Especially during the years 2016 to 2019, IE made some progress regarding its 2030 vision that, “heritage interpretation will be established as the generally-accepted and professional approach to creating public understanding and appreciation of natural and cultural heritage throughout Europe”.
At a global level, IE joined the Global Alliance for Heritage Interpretation and the Climate Heritage Network but it also became clear that IE’s perception as a benchmarking organisation was not in accordance with its actual capabilities and capacities. IE was still not able to pay its Management.

From 2016 to 2020, considerable progress was made regarding IE’s purpose “to enhance heritage interpretation as part of public education” and to “conduct educational and training activities” (Constitution, §2). In 2015, it was decided that increasing IE’s membership numbers was critical to secure a constant and independent long-term income from membership fees, and IE’s own training programme became one key lever to achieve this.

From 2016 to 2020, 41 IE trainers were certified and encouraged to develop the programme. They ran 124 training courses in 22 countries with more than 1,200 participants. 74% of IE’s new members joined through IE training events, and by the end of 2020, more than 60% of IE’s membership had been certified after participating in at least one 40-hour training course. Through 70 in-person introductory events, trainers actively promoted IE and since 2018, they also ran most of the webinars of that newly launched programme (from September 2019 on a monthly basis).

To encourage members to take responsibility for specific tasks, IE established 29 volunteer teams from 2016, run by coordinators from 22 countries acting on behalf of the Management. By the end of 2020, five managing coordinators, seven subject coordinators and 17 country coordinators formed the backbone of the association, delivering on specific objectives and keeping members engaged and active. By the end of 2020, about 10% of IE’s members were engaged in teams.

For more comprehensive information provision to all members, the quarterly newsletter was significantly extended. The average issue grew from 12 pages in 2011-2015 to 35 pages in 2016-2020, and since 2016 it has also been offered as an electronic version. Additional newsmails were introduced for short-term information, regular surveys were launched, and IE became active on several social media channels, including Facebook, Linkedin, Twitter, YouTube and Wikipedia.

Besides ‘Engaging citizens with Europe’s cultural heritage’, IE launched two more initiatives: the regional initiative ‘Fostering communities through heritage interpretation’ in the Western Balkan region and the subject-related initiative ‘Recreating tourism through heritage interpretation’ that will unfold as our focus after the coronavirus crisis and become the subject of our iecon21 conference in October.
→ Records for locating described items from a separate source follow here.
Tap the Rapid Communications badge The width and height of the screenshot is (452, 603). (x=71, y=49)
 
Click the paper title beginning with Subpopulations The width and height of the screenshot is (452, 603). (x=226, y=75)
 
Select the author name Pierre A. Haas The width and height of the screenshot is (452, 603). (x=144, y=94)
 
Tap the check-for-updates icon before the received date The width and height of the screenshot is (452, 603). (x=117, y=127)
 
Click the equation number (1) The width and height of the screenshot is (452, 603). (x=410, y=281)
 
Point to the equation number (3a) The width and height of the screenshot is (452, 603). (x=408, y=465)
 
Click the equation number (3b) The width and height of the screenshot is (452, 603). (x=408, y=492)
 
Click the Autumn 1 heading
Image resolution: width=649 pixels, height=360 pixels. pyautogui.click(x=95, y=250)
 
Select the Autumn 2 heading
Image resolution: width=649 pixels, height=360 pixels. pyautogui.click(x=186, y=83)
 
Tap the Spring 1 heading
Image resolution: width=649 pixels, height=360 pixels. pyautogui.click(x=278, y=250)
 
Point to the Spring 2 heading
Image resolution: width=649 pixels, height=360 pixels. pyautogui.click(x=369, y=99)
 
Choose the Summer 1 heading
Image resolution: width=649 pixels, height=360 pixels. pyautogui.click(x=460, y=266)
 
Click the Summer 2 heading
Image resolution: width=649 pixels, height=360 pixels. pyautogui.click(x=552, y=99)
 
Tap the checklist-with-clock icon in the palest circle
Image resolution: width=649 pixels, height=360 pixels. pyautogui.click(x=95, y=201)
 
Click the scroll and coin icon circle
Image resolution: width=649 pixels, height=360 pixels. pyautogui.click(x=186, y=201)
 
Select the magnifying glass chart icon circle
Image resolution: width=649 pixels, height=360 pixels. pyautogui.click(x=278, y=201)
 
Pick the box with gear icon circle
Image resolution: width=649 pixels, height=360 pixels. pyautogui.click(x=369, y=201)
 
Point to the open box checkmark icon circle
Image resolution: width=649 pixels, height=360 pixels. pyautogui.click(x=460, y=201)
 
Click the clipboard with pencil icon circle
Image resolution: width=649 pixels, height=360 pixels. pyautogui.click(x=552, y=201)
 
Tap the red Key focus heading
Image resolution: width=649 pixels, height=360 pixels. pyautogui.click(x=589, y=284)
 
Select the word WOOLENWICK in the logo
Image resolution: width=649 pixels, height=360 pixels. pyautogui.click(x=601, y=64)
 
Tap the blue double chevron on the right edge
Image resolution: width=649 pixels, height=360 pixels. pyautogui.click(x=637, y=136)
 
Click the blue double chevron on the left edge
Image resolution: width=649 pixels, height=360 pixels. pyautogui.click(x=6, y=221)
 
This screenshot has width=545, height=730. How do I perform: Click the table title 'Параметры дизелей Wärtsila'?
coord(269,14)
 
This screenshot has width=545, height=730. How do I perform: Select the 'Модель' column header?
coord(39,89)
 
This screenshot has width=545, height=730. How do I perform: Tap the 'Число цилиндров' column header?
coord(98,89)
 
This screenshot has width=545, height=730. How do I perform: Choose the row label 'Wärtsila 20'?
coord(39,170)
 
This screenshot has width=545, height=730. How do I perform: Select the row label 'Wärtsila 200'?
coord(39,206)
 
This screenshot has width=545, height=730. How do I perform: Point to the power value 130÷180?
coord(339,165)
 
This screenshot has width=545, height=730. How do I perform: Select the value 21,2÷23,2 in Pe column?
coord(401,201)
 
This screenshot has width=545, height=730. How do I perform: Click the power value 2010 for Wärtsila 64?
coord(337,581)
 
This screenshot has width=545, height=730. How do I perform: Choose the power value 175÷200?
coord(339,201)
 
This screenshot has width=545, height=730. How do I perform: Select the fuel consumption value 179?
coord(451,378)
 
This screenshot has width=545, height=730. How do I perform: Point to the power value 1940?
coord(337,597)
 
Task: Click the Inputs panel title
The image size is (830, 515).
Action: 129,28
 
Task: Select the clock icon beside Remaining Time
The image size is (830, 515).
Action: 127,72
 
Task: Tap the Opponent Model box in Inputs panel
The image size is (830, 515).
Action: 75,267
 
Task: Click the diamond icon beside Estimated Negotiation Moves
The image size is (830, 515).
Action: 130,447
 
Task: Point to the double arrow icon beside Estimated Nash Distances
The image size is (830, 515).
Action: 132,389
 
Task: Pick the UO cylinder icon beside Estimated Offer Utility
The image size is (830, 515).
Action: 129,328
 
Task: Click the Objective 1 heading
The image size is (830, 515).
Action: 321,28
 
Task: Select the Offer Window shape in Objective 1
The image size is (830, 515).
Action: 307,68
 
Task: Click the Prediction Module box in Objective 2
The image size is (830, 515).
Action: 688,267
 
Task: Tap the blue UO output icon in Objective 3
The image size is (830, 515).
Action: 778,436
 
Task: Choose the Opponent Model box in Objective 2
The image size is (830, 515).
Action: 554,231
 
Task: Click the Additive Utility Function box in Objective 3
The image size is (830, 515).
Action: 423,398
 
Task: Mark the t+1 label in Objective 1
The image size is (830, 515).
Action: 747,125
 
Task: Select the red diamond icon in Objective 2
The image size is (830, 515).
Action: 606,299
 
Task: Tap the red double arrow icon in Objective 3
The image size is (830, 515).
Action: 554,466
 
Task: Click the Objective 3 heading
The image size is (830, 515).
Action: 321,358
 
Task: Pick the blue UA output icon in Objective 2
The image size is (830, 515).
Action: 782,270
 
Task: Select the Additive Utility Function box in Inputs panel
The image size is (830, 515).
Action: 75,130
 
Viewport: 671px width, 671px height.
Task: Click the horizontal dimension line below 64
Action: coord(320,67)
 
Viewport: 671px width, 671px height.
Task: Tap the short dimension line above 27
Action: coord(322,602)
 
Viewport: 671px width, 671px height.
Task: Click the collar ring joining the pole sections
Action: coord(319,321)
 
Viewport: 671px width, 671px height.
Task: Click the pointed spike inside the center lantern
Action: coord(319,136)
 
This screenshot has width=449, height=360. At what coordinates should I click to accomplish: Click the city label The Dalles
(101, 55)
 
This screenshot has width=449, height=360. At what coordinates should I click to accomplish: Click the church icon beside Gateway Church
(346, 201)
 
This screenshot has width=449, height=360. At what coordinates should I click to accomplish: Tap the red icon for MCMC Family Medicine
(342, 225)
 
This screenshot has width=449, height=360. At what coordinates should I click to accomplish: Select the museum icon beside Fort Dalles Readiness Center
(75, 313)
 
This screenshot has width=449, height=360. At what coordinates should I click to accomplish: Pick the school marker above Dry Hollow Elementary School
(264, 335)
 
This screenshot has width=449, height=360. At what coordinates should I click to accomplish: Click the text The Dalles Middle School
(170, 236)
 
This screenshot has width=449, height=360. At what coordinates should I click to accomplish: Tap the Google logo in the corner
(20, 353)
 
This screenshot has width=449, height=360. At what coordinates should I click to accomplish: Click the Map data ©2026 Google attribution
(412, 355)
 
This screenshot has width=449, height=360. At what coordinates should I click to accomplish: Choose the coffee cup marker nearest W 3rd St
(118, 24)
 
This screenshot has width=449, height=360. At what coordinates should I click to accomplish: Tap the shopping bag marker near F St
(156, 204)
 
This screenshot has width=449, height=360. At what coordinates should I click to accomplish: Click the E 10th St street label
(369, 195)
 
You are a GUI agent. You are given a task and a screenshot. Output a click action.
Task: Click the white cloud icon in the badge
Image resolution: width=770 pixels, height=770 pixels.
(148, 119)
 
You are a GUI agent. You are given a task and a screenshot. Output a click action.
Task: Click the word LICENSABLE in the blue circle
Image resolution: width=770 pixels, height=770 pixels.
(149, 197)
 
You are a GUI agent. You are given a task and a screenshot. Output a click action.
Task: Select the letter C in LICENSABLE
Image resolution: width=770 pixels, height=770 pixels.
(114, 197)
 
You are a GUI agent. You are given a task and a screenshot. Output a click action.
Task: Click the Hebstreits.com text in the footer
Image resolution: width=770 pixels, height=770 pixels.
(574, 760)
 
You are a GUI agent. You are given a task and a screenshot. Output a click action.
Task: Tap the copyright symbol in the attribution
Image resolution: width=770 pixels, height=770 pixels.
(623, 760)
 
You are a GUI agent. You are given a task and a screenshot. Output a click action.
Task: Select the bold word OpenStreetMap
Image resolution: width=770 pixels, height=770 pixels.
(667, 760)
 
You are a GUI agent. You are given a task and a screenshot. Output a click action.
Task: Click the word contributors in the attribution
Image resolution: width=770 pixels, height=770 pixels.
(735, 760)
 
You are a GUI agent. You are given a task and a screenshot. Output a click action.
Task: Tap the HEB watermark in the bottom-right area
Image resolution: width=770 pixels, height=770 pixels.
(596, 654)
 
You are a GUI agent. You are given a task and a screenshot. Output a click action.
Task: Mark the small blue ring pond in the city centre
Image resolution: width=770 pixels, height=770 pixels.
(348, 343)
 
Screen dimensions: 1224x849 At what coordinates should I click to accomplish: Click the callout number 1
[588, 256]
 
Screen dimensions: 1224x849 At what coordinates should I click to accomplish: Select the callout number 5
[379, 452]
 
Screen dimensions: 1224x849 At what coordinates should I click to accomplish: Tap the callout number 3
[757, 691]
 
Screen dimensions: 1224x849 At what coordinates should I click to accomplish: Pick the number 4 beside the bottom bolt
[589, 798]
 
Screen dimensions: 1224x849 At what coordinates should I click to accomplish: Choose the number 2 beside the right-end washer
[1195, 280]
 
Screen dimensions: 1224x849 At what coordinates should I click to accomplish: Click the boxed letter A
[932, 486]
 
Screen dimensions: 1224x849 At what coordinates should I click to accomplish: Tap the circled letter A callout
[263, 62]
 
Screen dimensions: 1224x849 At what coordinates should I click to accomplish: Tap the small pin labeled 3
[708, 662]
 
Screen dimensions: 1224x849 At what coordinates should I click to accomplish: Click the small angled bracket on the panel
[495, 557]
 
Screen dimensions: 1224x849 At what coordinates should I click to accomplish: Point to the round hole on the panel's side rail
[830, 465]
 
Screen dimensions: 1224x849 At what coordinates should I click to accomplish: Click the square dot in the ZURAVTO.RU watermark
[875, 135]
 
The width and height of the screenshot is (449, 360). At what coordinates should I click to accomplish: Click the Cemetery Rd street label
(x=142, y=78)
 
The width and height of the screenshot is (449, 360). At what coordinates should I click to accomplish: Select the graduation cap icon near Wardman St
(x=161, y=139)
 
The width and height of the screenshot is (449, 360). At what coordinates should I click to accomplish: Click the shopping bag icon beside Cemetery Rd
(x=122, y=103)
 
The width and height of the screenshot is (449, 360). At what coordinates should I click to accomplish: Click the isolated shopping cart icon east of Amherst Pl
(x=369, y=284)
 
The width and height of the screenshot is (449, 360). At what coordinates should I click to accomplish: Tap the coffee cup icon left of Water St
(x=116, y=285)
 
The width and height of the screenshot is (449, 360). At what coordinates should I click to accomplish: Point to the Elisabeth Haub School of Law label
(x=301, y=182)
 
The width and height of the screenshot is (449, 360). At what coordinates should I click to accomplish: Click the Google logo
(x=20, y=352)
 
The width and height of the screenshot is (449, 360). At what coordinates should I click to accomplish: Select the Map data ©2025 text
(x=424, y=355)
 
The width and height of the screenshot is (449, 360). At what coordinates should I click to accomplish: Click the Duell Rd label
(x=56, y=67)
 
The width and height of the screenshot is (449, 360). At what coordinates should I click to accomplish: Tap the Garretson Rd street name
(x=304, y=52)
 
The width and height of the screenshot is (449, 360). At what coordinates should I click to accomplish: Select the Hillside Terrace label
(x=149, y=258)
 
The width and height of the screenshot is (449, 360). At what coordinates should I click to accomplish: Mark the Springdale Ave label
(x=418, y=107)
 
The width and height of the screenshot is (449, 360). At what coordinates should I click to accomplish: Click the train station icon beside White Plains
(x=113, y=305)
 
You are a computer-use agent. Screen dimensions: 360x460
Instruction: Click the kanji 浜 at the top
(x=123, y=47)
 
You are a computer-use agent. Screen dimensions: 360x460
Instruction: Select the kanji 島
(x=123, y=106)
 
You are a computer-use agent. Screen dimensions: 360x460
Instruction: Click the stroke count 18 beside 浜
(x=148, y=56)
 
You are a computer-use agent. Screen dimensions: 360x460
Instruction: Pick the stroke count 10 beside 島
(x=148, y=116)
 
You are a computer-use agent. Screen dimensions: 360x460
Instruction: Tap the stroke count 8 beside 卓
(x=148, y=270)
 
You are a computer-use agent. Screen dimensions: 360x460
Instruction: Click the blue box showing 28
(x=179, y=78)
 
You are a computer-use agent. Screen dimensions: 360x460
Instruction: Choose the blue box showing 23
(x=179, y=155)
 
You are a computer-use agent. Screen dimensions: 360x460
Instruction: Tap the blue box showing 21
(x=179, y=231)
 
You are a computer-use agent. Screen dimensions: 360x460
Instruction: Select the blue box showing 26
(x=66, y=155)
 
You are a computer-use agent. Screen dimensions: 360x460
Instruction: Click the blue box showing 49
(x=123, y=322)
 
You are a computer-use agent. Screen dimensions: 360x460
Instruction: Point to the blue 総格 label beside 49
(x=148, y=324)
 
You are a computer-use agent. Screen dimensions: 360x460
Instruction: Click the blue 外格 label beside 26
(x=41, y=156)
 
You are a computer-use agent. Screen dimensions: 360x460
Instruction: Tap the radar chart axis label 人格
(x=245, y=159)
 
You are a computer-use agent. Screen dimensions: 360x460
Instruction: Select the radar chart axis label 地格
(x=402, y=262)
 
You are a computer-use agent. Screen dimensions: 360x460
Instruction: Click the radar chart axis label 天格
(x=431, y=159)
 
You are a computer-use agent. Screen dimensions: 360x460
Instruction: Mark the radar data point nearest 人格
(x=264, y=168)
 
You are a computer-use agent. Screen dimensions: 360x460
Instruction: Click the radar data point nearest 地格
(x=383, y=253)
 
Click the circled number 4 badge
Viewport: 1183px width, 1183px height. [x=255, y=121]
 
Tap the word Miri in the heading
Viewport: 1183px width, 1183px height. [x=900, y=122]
As an associated partner, IE was also involved in the EU projects HIMIS and DELPHI.

Challenges

There have also been some challenges during this period, not least the impact last year of the global pandemic, and according to the key strategic goals planned for 2016-2020, IE was not able to:

  1. gain external funding due to missing high-level connections (politics, economy, media, law)
  2. set up more reliable teams around coordinators who proactively care for their replacement
  3. install a sophisticated database that allows to manage the membership more efficiently
  4. keep more members and gain new institutional and business members as key contributors
  5. establish an Office that is engaged and qualified enough to take on tasks independently

IE achieved a lot but there is still a lot to do to fulfil that vision of a vibrant network we all appreciate. This also depends on you, the members. From taking responsibility as a coordinator or joining a team, through running a webinar or writing a newsletter article to posting in our Facebook group or just getting in touch with a member you haven’t seen for a while. There are so many opportunities to be active, and each is one more reason for looking forward to the next future of IE. We hope that you have been inspired as a member to take part in the strategic planning process when asked by the Supervisory Committee – it is, after all, YOUR membership organisation. We are looking forward to the next five years of IE and what we can all achieve together.